We have previously shown that CCN2, also known as connective tissue growth factor, potently inhibits differentiation of pre-adipocyes into adipocytes in vitro. The current study aimed to determine if CCN2 may divert the white adipose cell differentiation programme into a beige fat profile, by uncoupling protein-1 (UCP-1) induction.
NIH3T3-L1 cells were treated with rhCCN2 at the pre-adipocyte stage, and also in mature differentiated adipocytes induced by standard methods at day 10 of the differentiation programme. Changes in UCP-1 mRNA by qPCR and protein by Western immunoblot, and related factors affecting thermogenesis and energy turnover, such as PGC-1α and heat shock proteins (HSPs), were examined. Subsequently, in a high fat fed (65% calories as fat) mouse model at 20 weeks of feeding, relationships of CCN2 mRNA with UCP-1 mRNA species were studied in fat tissue depots.

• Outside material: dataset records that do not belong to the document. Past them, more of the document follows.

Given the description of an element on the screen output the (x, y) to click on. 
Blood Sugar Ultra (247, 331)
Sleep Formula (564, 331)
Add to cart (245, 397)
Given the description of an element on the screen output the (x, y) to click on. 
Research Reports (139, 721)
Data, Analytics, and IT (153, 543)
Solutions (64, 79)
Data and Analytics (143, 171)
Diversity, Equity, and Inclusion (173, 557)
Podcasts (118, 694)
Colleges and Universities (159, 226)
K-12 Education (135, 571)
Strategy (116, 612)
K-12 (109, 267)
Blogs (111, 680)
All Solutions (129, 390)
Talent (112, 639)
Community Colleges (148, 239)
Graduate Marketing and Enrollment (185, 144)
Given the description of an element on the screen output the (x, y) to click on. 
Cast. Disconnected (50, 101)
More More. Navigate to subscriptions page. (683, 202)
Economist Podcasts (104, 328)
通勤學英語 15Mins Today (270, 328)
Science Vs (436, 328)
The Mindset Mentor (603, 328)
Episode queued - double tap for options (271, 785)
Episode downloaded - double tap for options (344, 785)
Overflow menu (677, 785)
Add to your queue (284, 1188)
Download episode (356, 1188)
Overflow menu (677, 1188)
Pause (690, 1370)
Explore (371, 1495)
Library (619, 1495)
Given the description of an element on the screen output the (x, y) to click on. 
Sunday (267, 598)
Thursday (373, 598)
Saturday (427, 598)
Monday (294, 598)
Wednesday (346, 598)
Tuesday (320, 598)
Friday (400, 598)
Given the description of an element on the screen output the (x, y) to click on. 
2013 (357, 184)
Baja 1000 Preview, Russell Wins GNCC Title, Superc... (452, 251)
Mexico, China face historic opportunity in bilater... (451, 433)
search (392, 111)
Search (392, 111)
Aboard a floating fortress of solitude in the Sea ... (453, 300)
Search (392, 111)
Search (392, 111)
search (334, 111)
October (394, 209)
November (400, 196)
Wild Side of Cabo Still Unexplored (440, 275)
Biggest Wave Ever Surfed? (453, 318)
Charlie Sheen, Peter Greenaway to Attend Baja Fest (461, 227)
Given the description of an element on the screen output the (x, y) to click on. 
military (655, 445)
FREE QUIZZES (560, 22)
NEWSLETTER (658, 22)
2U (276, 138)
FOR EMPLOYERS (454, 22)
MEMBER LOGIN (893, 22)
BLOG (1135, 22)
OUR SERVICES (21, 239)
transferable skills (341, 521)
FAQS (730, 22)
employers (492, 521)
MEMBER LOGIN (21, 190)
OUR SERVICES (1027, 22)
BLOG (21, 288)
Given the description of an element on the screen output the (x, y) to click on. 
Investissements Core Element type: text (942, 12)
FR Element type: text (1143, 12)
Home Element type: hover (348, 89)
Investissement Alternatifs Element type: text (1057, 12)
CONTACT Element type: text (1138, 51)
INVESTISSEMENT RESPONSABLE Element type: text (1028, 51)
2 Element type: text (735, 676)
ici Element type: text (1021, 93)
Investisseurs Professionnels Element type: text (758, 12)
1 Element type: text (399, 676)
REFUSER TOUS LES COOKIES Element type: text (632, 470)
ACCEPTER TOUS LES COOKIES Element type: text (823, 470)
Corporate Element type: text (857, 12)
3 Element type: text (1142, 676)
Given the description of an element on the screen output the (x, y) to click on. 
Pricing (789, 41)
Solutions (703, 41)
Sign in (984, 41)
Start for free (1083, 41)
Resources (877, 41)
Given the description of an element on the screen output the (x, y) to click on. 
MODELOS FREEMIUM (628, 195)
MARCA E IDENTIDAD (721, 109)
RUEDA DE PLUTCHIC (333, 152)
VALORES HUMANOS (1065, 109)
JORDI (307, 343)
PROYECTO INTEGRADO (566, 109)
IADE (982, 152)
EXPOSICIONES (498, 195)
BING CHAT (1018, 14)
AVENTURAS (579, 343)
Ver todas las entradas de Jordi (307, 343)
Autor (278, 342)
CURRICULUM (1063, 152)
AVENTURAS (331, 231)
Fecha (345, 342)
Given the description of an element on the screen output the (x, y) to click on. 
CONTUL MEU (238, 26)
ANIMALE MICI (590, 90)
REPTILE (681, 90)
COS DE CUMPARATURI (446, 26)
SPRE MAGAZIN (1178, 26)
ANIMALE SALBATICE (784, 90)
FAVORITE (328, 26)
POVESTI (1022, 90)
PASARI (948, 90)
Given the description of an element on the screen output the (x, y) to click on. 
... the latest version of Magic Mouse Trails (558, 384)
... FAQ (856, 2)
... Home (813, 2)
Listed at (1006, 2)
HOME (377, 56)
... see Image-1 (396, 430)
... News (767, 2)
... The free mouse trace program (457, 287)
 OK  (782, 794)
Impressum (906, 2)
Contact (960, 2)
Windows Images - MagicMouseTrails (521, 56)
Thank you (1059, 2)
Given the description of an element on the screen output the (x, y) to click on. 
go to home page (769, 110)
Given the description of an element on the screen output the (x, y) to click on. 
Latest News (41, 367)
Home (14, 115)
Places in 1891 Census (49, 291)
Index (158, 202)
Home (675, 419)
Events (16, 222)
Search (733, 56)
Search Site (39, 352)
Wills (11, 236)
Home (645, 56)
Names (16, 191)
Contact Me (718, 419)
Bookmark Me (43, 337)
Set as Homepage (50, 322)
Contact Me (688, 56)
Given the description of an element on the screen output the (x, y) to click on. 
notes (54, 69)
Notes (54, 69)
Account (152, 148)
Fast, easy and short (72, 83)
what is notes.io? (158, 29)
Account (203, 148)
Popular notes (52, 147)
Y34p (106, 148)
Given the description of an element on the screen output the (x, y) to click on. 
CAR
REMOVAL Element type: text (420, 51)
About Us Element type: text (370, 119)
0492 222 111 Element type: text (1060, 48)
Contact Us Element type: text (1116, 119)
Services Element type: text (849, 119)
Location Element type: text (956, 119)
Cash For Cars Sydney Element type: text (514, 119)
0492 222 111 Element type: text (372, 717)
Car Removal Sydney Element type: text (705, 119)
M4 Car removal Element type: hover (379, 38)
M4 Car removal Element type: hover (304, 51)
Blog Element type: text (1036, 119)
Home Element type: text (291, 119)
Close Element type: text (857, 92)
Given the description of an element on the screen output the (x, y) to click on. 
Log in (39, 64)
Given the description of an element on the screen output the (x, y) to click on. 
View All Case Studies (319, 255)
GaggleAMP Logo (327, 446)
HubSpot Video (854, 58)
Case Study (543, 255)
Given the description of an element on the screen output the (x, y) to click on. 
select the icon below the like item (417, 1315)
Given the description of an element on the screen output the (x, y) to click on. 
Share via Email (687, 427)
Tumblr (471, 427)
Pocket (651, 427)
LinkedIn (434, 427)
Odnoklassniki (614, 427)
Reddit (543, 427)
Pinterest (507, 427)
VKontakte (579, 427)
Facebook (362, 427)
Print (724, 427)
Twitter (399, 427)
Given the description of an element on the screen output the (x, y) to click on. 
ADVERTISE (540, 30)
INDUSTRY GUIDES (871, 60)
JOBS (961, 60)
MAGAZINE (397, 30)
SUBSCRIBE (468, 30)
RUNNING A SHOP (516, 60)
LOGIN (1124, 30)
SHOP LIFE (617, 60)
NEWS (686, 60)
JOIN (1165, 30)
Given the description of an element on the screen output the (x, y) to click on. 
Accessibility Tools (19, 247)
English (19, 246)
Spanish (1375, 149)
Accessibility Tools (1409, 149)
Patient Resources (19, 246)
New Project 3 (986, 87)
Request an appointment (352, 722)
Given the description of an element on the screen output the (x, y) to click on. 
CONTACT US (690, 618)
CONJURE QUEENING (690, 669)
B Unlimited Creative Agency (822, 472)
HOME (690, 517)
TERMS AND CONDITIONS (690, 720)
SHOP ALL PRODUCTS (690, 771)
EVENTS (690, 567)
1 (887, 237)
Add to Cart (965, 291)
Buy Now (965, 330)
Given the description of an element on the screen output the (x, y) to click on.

Results showed that in NIH3T3-L1 cells, UCP-1 mRNA and protein were induced by rhCCN2 addition, which was most potent and rapid in differentiated adipocytes (5.5 fold mRNA and 5 fold protein induction at 24 h; each P<0.05 vs no CCN2 addition), rather than pre-adipocytes (1.2 and 1.6 fold induction at 24 and 48 h respectively for mRNA and 2.8 fold for protein at 48 h; each P<0.05 vs no CCN2 addition). In contrast, rhCCN2 prevented mRNA induction otherwise seen in differentiated adipocytes of the energy regulating PGC-1α transcriptional coactivator. Amongst HSPs in adipocytes, HSP-70 mRNA was specifically induced 2.7 fold (P<0.05) by rhCCN2, but HSP-60 and HSP-90 were unaffected. Subsequently, in high fat fed obese mice, CCN2 mRNA levels correlated strongly and positively with UCP-1 mRNA (but not PGC-1α) in both central (epididymal) and subcutaneous fat tissue (r=0.94, P=0.003; and r =0.76, P=0.01, respectively).
In summary, this novel data shows that CCN2 may link high fat feeding to induction of beige fat, which is an hypothesis now requiring direct in vivo testing.